┌──
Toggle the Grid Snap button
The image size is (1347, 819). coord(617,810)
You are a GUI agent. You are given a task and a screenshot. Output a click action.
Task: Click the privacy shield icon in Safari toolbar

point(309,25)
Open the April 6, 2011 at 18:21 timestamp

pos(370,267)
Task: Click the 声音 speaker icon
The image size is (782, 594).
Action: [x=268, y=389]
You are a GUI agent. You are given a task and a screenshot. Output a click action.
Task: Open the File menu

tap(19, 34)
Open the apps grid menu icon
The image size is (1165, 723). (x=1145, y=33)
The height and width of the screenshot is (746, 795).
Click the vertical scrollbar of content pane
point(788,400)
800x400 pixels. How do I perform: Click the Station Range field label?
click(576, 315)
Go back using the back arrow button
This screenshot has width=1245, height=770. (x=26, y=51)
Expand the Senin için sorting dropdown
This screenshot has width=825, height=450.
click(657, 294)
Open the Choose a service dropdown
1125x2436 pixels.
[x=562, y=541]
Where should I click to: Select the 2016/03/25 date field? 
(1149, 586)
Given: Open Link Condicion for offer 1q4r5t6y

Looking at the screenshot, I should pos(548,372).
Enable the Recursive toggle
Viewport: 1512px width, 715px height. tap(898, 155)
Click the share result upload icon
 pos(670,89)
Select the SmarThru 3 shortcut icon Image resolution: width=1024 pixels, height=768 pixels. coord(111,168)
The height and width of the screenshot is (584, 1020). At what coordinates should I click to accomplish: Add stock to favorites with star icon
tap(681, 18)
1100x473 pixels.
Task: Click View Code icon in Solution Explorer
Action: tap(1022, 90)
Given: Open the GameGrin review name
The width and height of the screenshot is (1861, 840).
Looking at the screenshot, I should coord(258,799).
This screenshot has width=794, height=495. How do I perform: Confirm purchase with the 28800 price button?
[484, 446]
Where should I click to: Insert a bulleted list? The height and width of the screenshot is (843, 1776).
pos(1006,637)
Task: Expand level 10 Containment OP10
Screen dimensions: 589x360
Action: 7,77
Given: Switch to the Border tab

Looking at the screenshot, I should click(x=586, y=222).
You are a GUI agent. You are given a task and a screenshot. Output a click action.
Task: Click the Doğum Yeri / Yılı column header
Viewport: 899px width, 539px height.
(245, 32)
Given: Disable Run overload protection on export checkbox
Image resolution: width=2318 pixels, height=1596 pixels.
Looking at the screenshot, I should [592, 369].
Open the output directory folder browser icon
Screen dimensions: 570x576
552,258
└──
*Aim of the task:*
What you write must match the material above exactly and in full.

*Your response:*
Toggle the Grid Snap button
The image size is (1347, 819). coord(617,810)
You are a GUI agent. You are given a task and a screenshot. Output a click action.
Task: Click the privacy shield icon in Safari toolbar

point(309,25)
Open the April 6, 2011 at 18:21 timestamp

pos(370,267)
Task: Click the 声音 speaker icon
The image size is (782, 594).
Action: [x=268, y=389]
You are a GUI agent. You are given a task and a screenshot. Output a click action.
Task: Open the File menu

tap(19, 34)
Open the apps grid menu icon
The image size is (1165, 723). (x=1145, y=33)
The height and width of the screenshot is (746, 795).
Click the vertical scrollbar of content pane
point(788,400)
800x400 pixels. How do I perform: Click the Station Range field label?
click(576, 315)
Go back using the back arrow button
This screenshot has width=1245, height=770. (x=26, y=51)
Expand the Senin için sorting dropdown
This screenshot has width=825, height=450.
click(657, 294)
Open the Choose a service dropdown
1125x2436 pixels.
[x=562, y=541]
Where should I click to: Select the 2016/03/25 date field? 
(1149, 586)
Given: Open Link Condicion for offer 1q4r5t6y

Looking at the screenshot, I should pos(548,372).
Enable the Recursive toggle
Viewport: 1512px width, 715px height. tap(898, 155)
Click the share result upload icon
 pos(670,89)
Select the SmarThru 3 shortcut icon Image resolution: width=1024 pixels, height=768 pixels. coord(111,168)
The height and width of the screenshot is (584, 1020). At what coordinates should I click to accomplish: Add stock to favorites with star icon
tap(681, 18)
1100x473 pixels.
Task: Click View Code icon in Solution Explorer
Action: tap(1022, 90)
Given: Open the GameGrin review name
The width and height of the screenshot is (1861, 840).
Looking at the screenshot, I should coord(258,799).
This screenshot has width=794, height=495. How do I perform: Confirm purchase with the 28800 price button?
[484, 446]
Where should I click to: Insert a bulleted list? The height and width of the screenshot is (843, 1776).
pos(1006,637)
Task: Expand level 10 Containment OP10
Screen dimensions: 589x360
Action: 7,77
Given: Switch to the Border tab

Looking at the screenshot, I should click(x=586, y=222).
You are a GUI agent. You are given a task and a screenshot. Output a click action.
Task: Click the Doğum Yeri / Yılı column header
Viewport: 899px width, 539px height.
(245, 32)
Given: Disable Run overload protection on export checkbox
Image resolution: width=2318 pixels, height=1596 pixels.
Looking at the screenshot, I should [592, 369].
Open the output directory folder browser icon
Screen dimensions: 570x576
552,258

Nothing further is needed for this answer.